04.18.11
Hooven-Dayton Corporation (HDC) has acquired Benchmark Graphics of Richmond, IN, USA. HDC’s corporate headquarters will remain in Huber Heights, OH, USA, and the Richmond plant will now operate under the Hooven-Dayton name. Richmond is located about 30 miles west of HDC’s operations in Dayton, OH.
The acquisition marks another milestone in Hooven-Dayton’s growth strategy, says Christopher Che, president. In the past three years, HDC has grown by almost 100 percent. The company purchased four new presses to meet the demands of the exponential growth, but found it difficult to find skilled press operators. “We felt that Benchmark was a good fit to expand our capabilities, capacity and scale. They bring with them skilled people, presses, products, technologies, and room to expand the operation to second and third shifts. The addition of Benchmark will greatly accelerate our strategic growth initiative, expand our geographic footprint, and allow us to be more competitive in some markets.”
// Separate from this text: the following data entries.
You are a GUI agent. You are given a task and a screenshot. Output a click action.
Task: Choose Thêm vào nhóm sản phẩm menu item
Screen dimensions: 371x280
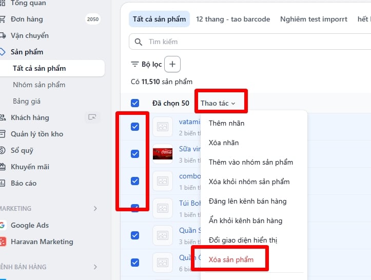tap(250, 162)
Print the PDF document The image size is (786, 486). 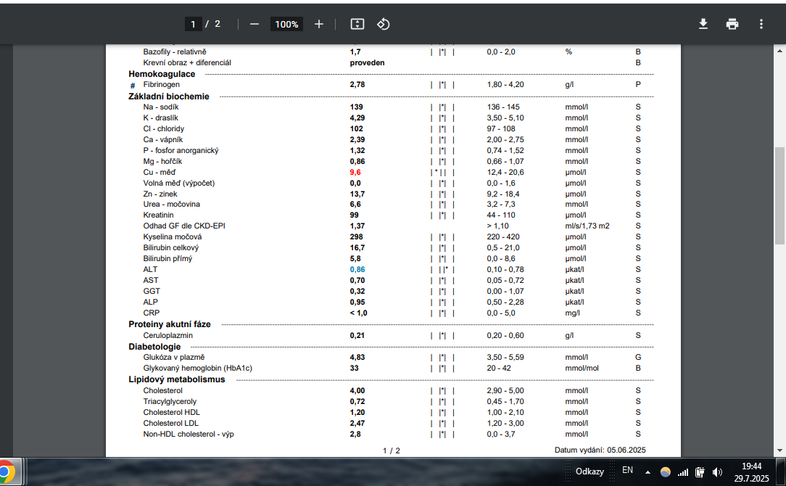point(732,24)
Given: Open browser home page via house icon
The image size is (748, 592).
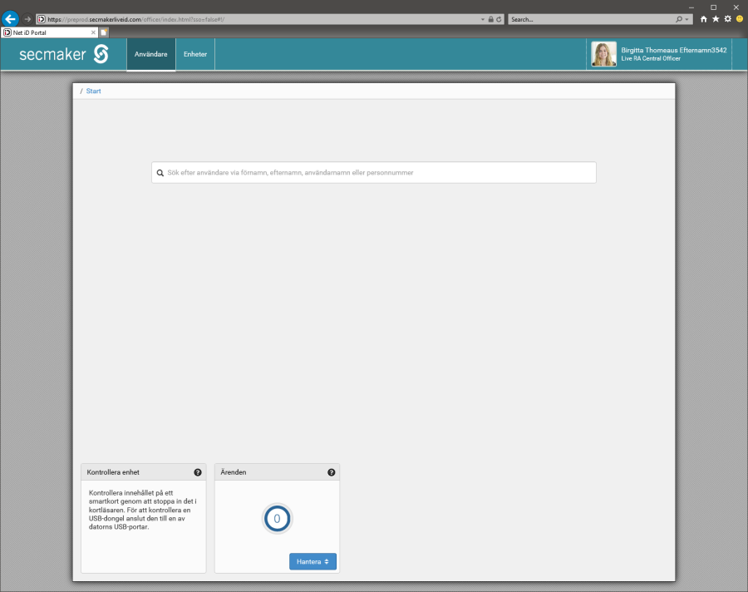Looking at the screenshot, I should coord(704,18).
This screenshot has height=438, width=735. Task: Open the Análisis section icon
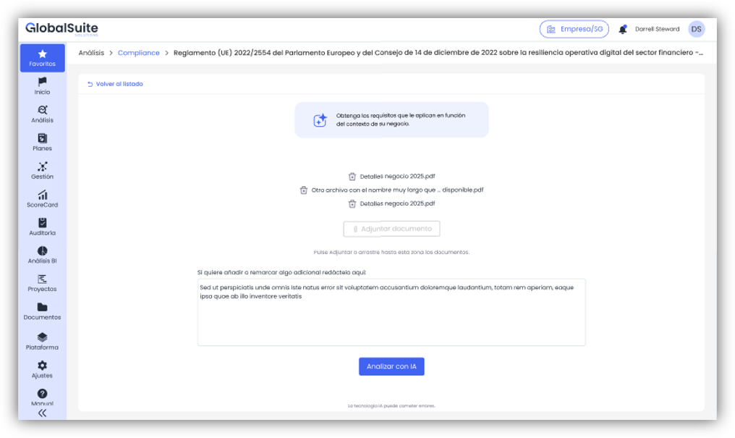pyautogui.click(x=42, y=110)
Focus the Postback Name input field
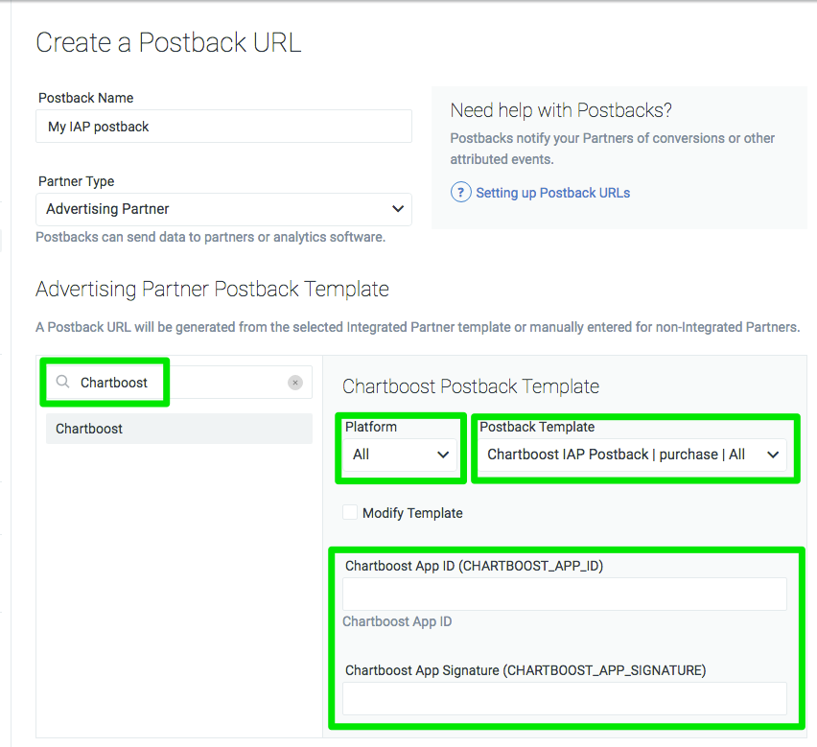The width and height of the screenshot is (817, 747). pos(224,126)
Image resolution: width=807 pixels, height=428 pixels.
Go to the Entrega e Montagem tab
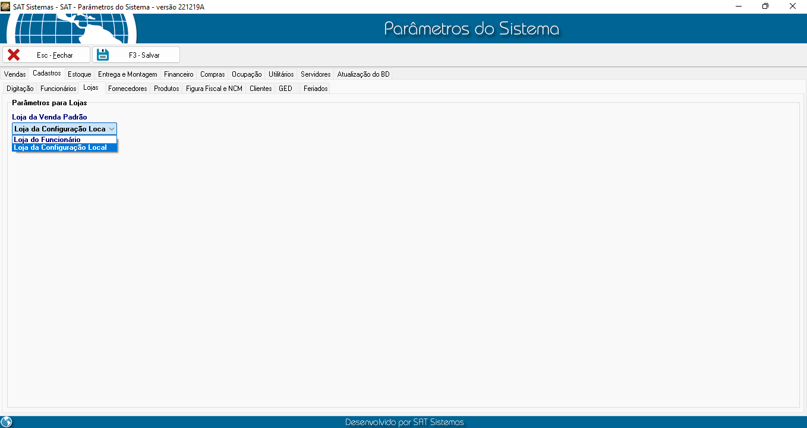pyautogui.click(x=127, y=74)

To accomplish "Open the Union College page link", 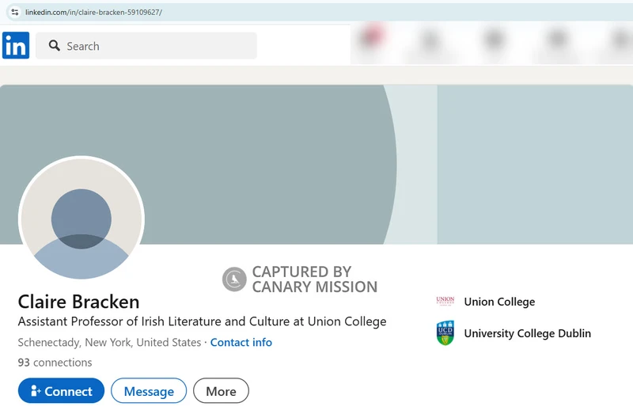I will coord(499,302).
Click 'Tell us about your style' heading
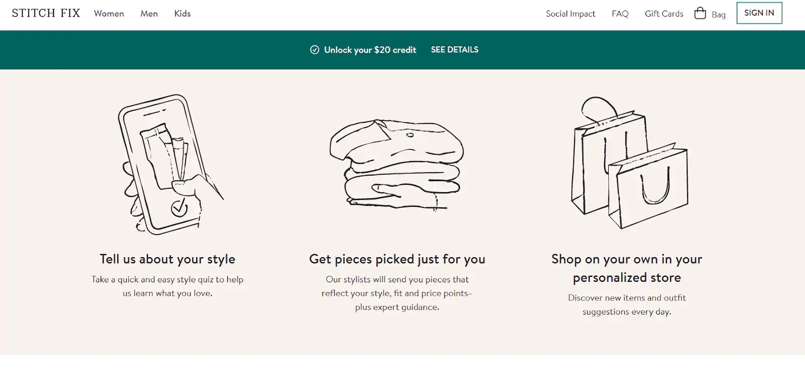 (x=168, y=259)
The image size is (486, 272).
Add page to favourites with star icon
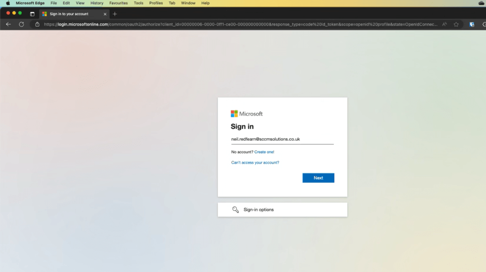[x=456, y=24]
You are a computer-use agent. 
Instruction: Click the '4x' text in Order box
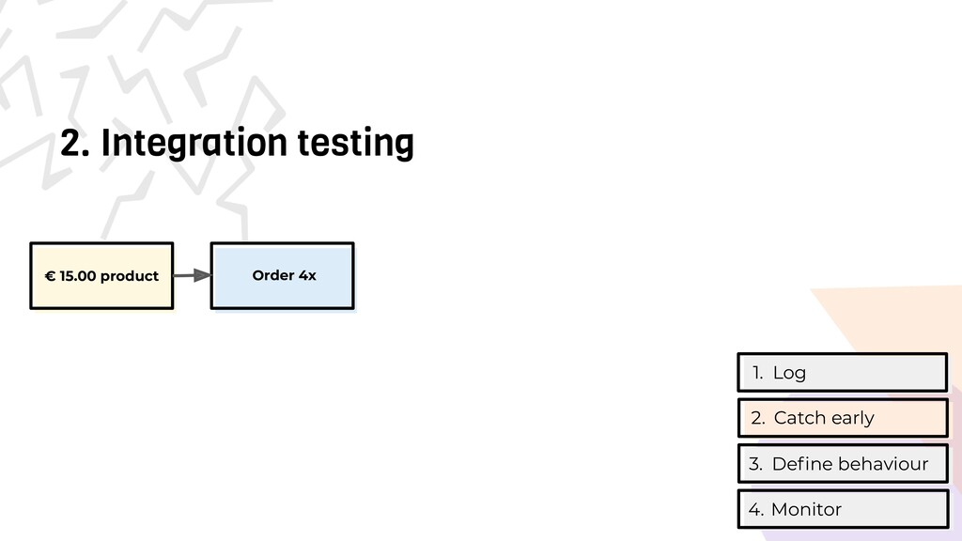307,275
Che says Benchmark’s leadership and employees have done an outstanding job creating a solid company. “HDC is strategically building a larger, stronger, more agile and innovative business with room to grow,” he observes. “The new company will be positioned for improved, consistent, and stable top-line growth and a sustainable value for the short and long term.”
“We are appreciative of our loyal customers, some of whom have been with us from the beginning,” notes John Miller, CEO of Benchmark Graphics. “I am confident that the level of expertise and experience that HDC brings will compliment and enhance our core services. The integrated resources will provide our customers with unique benefits and an expanded mix of quality and service.
“Our employees should be enormously proud of what we have built, their dedication and the knowledge that they bring to the manufacturing process has enabled us to build a well positioned, diversified printing company and is the fundamental ingredient to our success,” adds Miller. “The new combined company will provide our existing employees with opportunities for advancement and create new positions as capacity expands. HDC and Benchmark are highly complementary businesses and together we can become an industry leader.”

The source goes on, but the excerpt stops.